(Collected data entries)
• • • • • • •
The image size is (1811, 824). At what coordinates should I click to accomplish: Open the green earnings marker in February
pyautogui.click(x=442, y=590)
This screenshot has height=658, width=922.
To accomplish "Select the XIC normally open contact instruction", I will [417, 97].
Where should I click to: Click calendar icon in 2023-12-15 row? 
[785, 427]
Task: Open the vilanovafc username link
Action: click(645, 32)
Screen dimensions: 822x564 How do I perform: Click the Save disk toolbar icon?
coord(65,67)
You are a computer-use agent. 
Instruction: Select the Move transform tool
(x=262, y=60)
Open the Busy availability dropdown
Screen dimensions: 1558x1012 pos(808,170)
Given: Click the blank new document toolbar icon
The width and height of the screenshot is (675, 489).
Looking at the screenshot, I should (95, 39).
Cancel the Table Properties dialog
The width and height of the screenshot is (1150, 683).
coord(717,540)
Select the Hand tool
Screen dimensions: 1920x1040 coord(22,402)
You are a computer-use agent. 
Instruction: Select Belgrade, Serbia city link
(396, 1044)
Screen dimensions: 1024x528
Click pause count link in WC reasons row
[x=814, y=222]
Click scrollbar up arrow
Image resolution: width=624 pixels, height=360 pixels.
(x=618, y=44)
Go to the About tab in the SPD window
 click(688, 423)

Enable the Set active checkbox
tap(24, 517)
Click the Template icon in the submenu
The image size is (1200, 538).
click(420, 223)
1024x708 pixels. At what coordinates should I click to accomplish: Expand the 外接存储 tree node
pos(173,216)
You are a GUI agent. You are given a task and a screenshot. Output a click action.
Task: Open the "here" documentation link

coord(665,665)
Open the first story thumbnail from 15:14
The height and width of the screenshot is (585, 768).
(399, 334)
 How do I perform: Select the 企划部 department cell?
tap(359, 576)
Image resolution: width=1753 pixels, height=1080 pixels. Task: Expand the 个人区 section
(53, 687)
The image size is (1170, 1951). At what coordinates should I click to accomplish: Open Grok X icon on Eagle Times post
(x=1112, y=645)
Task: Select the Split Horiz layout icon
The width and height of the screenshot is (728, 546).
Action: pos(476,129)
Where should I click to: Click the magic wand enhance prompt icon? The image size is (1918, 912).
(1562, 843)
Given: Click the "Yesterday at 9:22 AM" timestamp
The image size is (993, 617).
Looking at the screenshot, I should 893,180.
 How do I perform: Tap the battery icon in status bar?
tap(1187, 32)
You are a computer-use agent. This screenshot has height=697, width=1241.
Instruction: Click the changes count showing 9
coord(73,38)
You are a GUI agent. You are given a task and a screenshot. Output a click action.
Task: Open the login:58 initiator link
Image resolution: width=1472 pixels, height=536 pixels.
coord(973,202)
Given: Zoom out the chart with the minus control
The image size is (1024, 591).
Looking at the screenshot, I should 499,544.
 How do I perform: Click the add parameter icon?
• • • • • • •
Task to complete:
In full and verbatim, repeat the records given above.

Solution for this task:
The image size is (1811, 824). At what coordinates should I click to accomplish: Open the green earnings marker in February
pyautogui.click(x=442, y=590)
This screenshot has height=658, width=922.
To accomplish "Select the XIC normally open contact instruction", I will [417, 97].
Where should I click to: Click calendar icon in 2023-12-15 row? 
[785, 427]
Task: Open the vilanovafc username link
Action: click(645, 32)
Screen dimensions: 822x564 How do I perform: Click the Save disk toolbar icon?
coord(65,67)
You are a computer-use agent. 
Instruction: Select the Move transform tool
(x=262, y=60)
Open the Busy availability dropdown
Screen dimensions: 1558x1012 pos(808,170)
Given: Click the blank new document toolbar icon
The width and height of the screenshot is (675, 489).
Looking at the screenshot, I should (95, 39).
Cancel the Table Properties dialog
The width and height of the screenshot is (1150, 683).
coord(717,540)
Select the Hand tool
Screen dimensions: 1920x1040 coord(22,402)
You are a computer-use agent. 
Instruction: Select Belgrade, Serbia city link
(396, 1044)
Screen dimensions: 1024x528
Click pause count link in WC reasons row
[x=814, y=222]
Click scrollbar up arrow
Image resolution: width=624 pixels, height=360 pixels.
(x=618, y=44)
Go to the About tab in the SPD window
 click(688, 423)

Enable the Set active checkbox
tap(24, 517)
Click the Template icon in the submenu
The image size is (1200, 538).
click(420, 223)
1024x708 pixels. At what coordinates should I click to accomplish: Expand the 外接存储 tree node
pos(173,216)
You are a GUI agent. You are given a task and a screenshot. Output a click action.
Task: Open the "here" documentation link

coord(665,665)
Open the first story thumbnail from 15:14
The height and width of the screenshot is (585, 768).
(399, 334)
 How do I perform: Select the 企划部 department cell?
tap(359, 576)
Image resolution: width=1753 pixels, height=1080 pixels. Task: Expand the 个人区 section
(53, 687)
The image size is (1170, 1951). At what coordinates should I click to accomplish: Open Grok X icon on Eagle Times post
(x=1112, y=645)
Task: Select the Split Horiz layout icon
The width and height of the screenshot is (728, 546).
Action: pos(476,129)
Where should I click to: Click the magic wand enhance prompt icon? The image size is (1918, 912).
(1562, 843)
Given: Click the "Yesterday at 9:22 AM" timestamp
The image size is (993, 617).
Looking at the screenshot, I should 893,180.
 How do I perform: Tap the battery icon in status bar?
tap(1187, 32)
You are a computer-use agent. This screenshot has height=697, width=1241.
Instruction: Click the changes count showing 9
coord(73,38)
You are a GUI agent. You are given a task and a screenshot. Output a click action.
Task: Open the login:58 initiator link
Image resolution: width=1472 pixels, height=536 pixels.
coord(973,202)
Given: Zoom out the chart with the minus control
The image size is (1024, 591).
Looking at the screenshot, I should 499,544.
 How do I perform: Click the add parameter icon?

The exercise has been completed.